▶ **任务要求**:
根据下面的节选回答以下问题:
(a) 在“黄金六年”一题中,依次扫描二维码得到的key是什么?
(b) 在forensic一题中,作者建议直接使用哪个profile?
(c) dumpit.exe生成的文件默认保存在什么路径?

▶ **文本节选**:
____

楼上请让路 RoarCTF2019 Writeup
- 2019 年 10 月 27 日
- 筆記
笔者《Qftm》原文发布:https://xz.aliyun.com/t/6576
Misc
签到题
RoarCTF{签到!!!}
黄金六年
文件尾部有一段base64,解码为16进制可以看到是一个压缩包
打开压缩包需要密码
使用pr抽帧
可以看到部分帧中有二维码,依次扫码即可得到key iwantplayctf
forensic
直接上volatility
建议profile,直接用Win7SP1x86就可以。
查看进程
volatility -f mem.raw pslist –profile=Win7SP1x86
可以看到存在以下几个值得注意的进程:
Dumpit.exe 一款内存镜像提取工具。
TrueCrypt.exe 一款磁盘加密工具。
Notepad.exe windows自带的记事本。
Mspaint,exe windows自带画图工具。
通过查看userassist可以发现notepad mspaint 在提取内存时在内存中并没有数据。查看用户Home目录的文件,可以发现有一个用户保存的图片文件
volatility -f mem.raw –profile=Win7SP1x86 filescan|grep -v Temporary |grep -v .dll|grep -E ‘png|jpg|gif|zip|rar|7z|pdf’
把图片dump下来
通过查看桌面文件还可以发现dumpit.exe在桌面上,而dumpit.exe默认生成的文件是 {hash}.raw,默认保存路径是dumpit.exe所在的路径。
尝试dump 位于0x000000001fca1130位置的raw镜像,发现该文件还没有数据,因此判断取证的时候dumpit.exe还在运行中,dump下来dumpit.exe的内存镜像。

____

▶ **给定材料**:
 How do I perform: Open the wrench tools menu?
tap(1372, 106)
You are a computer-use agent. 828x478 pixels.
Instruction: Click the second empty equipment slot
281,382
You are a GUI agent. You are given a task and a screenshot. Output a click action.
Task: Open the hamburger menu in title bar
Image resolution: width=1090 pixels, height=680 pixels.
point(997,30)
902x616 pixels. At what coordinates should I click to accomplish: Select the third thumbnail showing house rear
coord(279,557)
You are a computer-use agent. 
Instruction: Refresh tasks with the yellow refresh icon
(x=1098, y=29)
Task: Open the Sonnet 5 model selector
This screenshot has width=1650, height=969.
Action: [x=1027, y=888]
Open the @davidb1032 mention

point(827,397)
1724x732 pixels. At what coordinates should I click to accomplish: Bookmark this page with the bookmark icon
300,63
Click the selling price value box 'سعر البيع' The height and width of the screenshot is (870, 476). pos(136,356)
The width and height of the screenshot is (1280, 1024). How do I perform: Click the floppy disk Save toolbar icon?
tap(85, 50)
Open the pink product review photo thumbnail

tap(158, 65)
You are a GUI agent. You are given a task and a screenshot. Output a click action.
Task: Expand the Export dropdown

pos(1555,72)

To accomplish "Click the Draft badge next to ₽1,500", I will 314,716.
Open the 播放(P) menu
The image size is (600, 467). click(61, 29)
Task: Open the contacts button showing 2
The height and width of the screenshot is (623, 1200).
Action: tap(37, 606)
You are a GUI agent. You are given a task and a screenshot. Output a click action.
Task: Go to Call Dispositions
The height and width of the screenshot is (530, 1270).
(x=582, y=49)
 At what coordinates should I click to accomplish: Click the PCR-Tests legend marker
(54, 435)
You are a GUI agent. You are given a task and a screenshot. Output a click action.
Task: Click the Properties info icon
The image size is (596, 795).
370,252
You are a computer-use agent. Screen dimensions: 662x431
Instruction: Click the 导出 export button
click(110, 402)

____

▶ **正确答案**:
(a) iwantplayctf
(b) Win7SP1x86
(c) dumpit.exe所在的路径